The toilet adjoined the house outside and was a water closet (flushing type). The family still had the dresser from the old cottage, and the basket chair, captains chair and the wooden chairs. Mrs Neal had a gas iron which Amy didn't like as it had a naked flame which was only slightly protected.

 Presumably a shilling per week was still paid to Mrs Bullock's dispensary as there was no National Health Service.

The shopping was still delivered from Mr Squibbs on the Green, and food and clothes pre WWII was good. If Mr Squibbs didn't have what you requested he would send a replacement. During the war soap powder became very hard to get, and one week instead of the soap powder a detergent called Manselle was sent, which was new on the market. It got the dirt out well but didn't lather up, so the family sent it back.

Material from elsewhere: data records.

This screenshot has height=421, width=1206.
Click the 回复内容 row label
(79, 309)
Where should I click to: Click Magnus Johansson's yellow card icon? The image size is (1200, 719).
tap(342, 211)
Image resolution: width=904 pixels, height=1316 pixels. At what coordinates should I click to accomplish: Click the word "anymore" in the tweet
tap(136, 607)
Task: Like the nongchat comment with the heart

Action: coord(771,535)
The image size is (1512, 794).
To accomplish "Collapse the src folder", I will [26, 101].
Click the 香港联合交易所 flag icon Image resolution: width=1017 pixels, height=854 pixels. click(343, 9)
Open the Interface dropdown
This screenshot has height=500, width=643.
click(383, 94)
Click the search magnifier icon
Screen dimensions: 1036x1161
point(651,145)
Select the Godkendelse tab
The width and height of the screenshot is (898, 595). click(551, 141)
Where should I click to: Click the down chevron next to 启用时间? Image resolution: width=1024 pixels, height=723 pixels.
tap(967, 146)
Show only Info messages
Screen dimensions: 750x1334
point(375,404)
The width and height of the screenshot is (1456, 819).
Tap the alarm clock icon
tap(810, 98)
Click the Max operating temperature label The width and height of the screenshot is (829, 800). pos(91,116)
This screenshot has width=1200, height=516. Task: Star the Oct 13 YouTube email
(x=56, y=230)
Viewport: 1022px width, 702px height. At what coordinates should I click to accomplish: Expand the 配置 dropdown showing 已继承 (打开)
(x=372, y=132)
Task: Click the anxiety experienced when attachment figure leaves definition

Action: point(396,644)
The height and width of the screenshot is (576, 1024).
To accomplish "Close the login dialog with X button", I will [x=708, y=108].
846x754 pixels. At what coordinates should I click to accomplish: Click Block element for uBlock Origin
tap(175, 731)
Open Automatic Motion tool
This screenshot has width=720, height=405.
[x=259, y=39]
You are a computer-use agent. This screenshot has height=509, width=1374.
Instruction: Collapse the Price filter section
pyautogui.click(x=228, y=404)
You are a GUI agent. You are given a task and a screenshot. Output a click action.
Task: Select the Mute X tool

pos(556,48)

Evidently the manufacturers had to add an ingredient to make it lather before it would sell. This was the forerunner of all today's washing powders.

Amy would normally have used Rinso, Oxydol or Persil, which were all proper soap powders, and she liked to use soap flakes for the children's clothes. At number 1 Grove Cottages lived Mr Mortimer, blacksmith at Cole's Smithy, with his family - Amy remembers that two of the daughters, called Kathleen and Joyce, were her playmates. She also still recalls stopping on her way home from School to watch the horses being shod.

Wartime

At times during World War Two Amy brought her little daughters Gill and Judith to live with her parents in Guarlford as evacuees from London, for which they were given an allowance. Amy has various memories from that time. Evidently one day Judith couldn't be found. Mrs Neal said that the gypsies must have got her. They heard a little noise in the larder, and there was Judith - she had emptied a whole bag of flour into the bread crock. "Go away," Judith said, "I'm making pastry". They were too relieved to be cross and fortunately flour wasn't on ration.

One wartime story comes from when Amy & children were living with the grandparents, and Judith recalls an elephant & a pony coming along the lane, en route for to the circus at Upton-On-Severn. Judith vaguely remembers standing on the gate with Janet to watch them go past. Evidently the Milkman's horse got wind of the elephant and bolted! At another time a civilian plane came down in the field opposite, the pilot had just got everyone in the ditch and the plane blew up!

During the war Mrs Neal wanted new curtains from Mrs Johnsons, the shop in Barnards Green. The first day clothing coupons were in use Amy gave her mother all her ration to buy them. One day Amy was working for Mr Derrett at the bakery, when Judith sat on the hot tins he had put out to cool. She then had to go to the pharmacy to have her burnt legs treated. Luckily there were no permanent scars. On another occasion Amy's other daughter Gill fell in the overflow from the pig sty and the family had to stay at Aunty Bee's for the night till they could get her clean. All her clothes had to be washed.

During the War Judith received a parcel either from The Junior Red Cross of Canada, or a school in America, which contained toys. The only thing that either Amy or Judith can remember in it was a skipping rope. Amy wrote and thanked them for it.

Amy describes Life in Guarlford from the 1920s to the 40s in a very vivid and detailed way. There is no doubting the influence of her childhood on the rest of her life, and historians can be very grateful for her excellent memory and storytelling skills.